_index_


NAME

Jenda.Rex - Regular expressions via OLE

Version 0.14.05

_index_


SYNOPSIS

        Dim re As Object
        Dim arr As Variant
        Dim info As Collection
        Set re = CreateObject("Jenda.Rex")
        if re.Test( strMail, "\w+@\w+\.\w+") then
                MsgBox "Look's like a mail address", vbInformation
        end if
        arr = re.Match( strINILine, "^([\w\d]+)=(.*)$")
        if isEmpty(arr) then
                MsgBox "Malformed line! : " & strINILine, vbCritical
        else
                info.Add arr(1), arr(0)
        end if
        re.TieCollection info, "info"
        strTemplate = "%id%: %programtitle% by %author% (version %version%)"
        strToShow = re.Replace strTemplate, "%(.*?)%", "$info{$1}", g

_index_


DESCRIPTION

The Microsoft VBScript Regular Expressions (5.5) object is funny at best, it is hard to use, leads to lengthy code and really looks like something a VB programmer made.

I was so frustrated by the object that I sat down and wrote my own.

It is written in Perl so it provides full Perl regular expressions. It even allows you to access VB arrays, collections, recordsets and other similar objects from the replacement string.

Properties

Version
The version number of the object.

Encoding
The encoding in which the texts are supposed to be. Default is whatever your system is set to. The ACP value in HKEY_LOCAL_MACHINE\SYSTEM\CurrentControlSet\Control\NLS\CodePage.

AllowXHTML
Controls whether the HTML related functions accept XHTML. That is tags in form <NAME param=``xxx''/>.

Log
Turns on and off the logging. For test purposes only.

LogFile
Specifies the path to the log file. For test purposes only.

Methods

Test( stringToTest, regularExpression [, options])
This function tries to match the string to the regular expression (using the options) and returns success or failure.

The parts of the string captured by groups in the regexp may be accessed using the TestMatched() or Matched() method.

        If RE.Test( stringToTest, regularExpression, options) Then
                result = RE.TestMatched(0) & RE.TestMatched(1)
                         is equivalent to
        if ($stringToTest =~ /regularExpression/options) {
                $result = $1 . $2;

Please note that the matches are indexed from 0, not 1 in TestMatched() !!!

You may use the common regular expressions defined in Regesp::Common http://search.cpan.org/~abigail/Regexp-Common-2.120/lib/Regexp/Common.pm:

        If RE.Test( stringToTest, "^$RE{num}{real}") Then

TestMatched( N ) / Matched (N)
Returns the string captured by the N-1th capturing group in the regexp evaluated by the last RE.Test().

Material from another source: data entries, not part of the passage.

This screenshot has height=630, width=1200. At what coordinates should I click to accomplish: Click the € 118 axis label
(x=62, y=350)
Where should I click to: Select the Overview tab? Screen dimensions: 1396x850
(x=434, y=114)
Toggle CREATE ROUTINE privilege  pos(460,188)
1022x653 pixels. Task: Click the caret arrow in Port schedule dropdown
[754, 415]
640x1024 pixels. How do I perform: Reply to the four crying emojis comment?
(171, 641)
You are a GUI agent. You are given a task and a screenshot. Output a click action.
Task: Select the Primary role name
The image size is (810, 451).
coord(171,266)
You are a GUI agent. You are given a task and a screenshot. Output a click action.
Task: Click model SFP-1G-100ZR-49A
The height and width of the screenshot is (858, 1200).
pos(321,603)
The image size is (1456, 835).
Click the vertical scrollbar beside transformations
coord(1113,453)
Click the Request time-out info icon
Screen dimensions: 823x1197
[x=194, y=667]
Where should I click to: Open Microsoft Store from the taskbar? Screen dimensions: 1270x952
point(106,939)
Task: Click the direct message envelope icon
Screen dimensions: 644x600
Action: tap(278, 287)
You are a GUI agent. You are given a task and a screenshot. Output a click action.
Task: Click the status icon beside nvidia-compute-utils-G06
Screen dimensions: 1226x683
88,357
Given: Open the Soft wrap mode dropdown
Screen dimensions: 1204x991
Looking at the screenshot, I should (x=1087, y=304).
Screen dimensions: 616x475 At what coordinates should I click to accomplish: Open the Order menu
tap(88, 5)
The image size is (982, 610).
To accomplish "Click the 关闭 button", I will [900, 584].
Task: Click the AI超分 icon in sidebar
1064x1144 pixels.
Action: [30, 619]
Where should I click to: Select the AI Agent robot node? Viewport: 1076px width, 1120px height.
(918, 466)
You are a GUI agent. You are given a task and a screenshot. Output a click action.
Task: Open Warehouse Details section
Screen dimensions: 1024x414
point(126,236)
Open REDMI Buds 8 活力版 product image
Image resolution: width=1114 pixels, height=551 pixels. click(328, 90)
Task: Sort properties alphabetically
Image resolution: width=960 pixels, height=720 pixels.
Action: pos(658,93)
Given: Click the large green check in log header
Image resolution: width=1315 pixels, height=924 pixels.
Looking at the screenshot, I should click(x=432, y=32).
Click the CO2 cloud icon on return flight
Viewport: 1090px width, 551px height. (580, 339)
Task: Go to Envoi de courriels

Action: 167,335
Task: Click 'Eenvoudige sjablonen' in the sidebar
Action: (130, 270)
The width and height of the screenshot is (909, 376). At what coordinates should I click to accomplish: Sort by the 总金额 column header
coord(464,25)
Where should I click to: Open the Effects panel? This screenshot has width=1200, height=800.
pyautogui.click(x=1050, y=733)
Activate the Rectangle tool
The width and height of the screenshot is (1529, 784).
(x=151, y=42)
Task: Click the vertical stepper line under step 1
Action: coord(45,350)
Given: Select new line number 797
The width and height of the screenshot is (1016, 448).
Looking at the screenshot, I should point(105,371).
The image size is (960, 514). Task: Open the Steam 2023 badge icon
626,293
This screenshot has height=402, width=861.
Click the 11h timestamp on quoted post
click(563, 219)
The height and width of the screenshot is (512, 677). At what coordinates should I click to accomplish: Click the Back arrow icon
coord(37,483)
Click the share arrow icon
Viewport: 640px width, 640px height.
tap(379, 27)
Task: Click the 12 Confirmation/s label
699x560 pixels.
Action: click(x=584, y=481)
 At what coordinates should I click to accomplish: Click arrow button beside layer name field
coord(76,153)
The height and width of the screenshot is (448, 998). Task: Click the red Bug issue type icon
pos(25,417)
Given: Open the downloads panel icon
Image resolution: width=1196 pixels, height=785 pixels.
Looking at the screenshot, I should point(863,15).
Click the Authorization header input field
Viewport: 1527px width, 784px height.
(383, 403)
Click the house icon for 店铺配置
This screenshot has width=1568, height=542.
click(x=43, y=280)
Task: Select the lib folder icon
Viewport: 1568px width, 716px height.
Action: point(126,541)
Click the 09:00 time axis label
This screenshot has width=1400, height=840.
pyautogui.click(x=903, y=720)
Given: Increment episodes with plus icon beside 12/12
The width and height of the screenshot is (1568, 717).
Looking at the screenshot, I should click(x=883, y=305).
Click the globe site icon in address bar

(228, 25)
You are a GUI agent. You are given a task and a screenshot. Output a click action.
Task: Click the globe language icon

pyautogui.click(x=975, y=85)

The other methods DO NOT affect the values returned by TestMatched() and each Jenda.Rex.Prepared object has its own TestMatched() buffer.

Match( stringToMatch, regularExpression [, options])
This function matches the string and returns an array containing strings. If there are no matches returns an Empty variant.
        arr = Match( stringToMatch, regularExpression, options)
                         is equivalent to
        @arr = ($stringToMatch =~ /regularExpression/options)

1) If the options DO NOT include ``g'' and there are no () groups you'll get a one element array containing (1) if the regexp matches, Empty otherwise.

2) If the options DO NOT include ``g'' and there are () groups you'll get an array containing the strings matched by the subregexps in the () groups if the regexp matches, Empty otherwise.

3) If the options DO include ``g'' and there are no () groups you'll get an array containing all the strings matched by the whole regexp if it matched at least once, Empty otherwise.

4) If the options DO include ``g'' and there are some () groups you'll get an array containing all the strings matched by all the () groups from all matches of the whole regexp in case of success, Empty otherwise.

This means that if there are three () groups then arr(0) contains the string matched by first () group the first time, arr(1) the second group, arr(2) the third group, arr(3) the second match for the first () group and so on. If a () group matched an empty string or was ``skipped'' due to ``|'' then the arr(x) will contain an empty string.

Note that if you do not specify any () groups and the options do NOT include ``g'' you only get Array(1) if the regexp matches! If you want to get the first match you have to enclose the regexp in parens!

Replace( stringToProcess, regularExpression, replacementString [, options])
Replaces the matched substring(s) by the replacementString.
        strResult = Replace( stringToProcess, regularExpression, replacementString, options)
                                        is equivalent to
        ($strResult = $stringToProcess) =~ s/regularExpression/replacementString/options)
         # make a copy and do a replace on it

The replacement string may contain $1, $2, ... variables denoting the strings matched by () groups in the regular expressions. It may even contain subscriptions to Tied arrays ``$array[$1]'' or collections ``$col{$1}''.

Prepare( regularExpression, options)
Compiles the regular expression and creates a new Jenda.Rex.Prepared object. This object contains the regular expression in compiled state, which means that not only you do not have to pass the regular expressions again, but also that using Jenda.Rex.Prepared methods is quicker than using the base Jenda.Rex with the same regular expressions. At least for more complex regexps.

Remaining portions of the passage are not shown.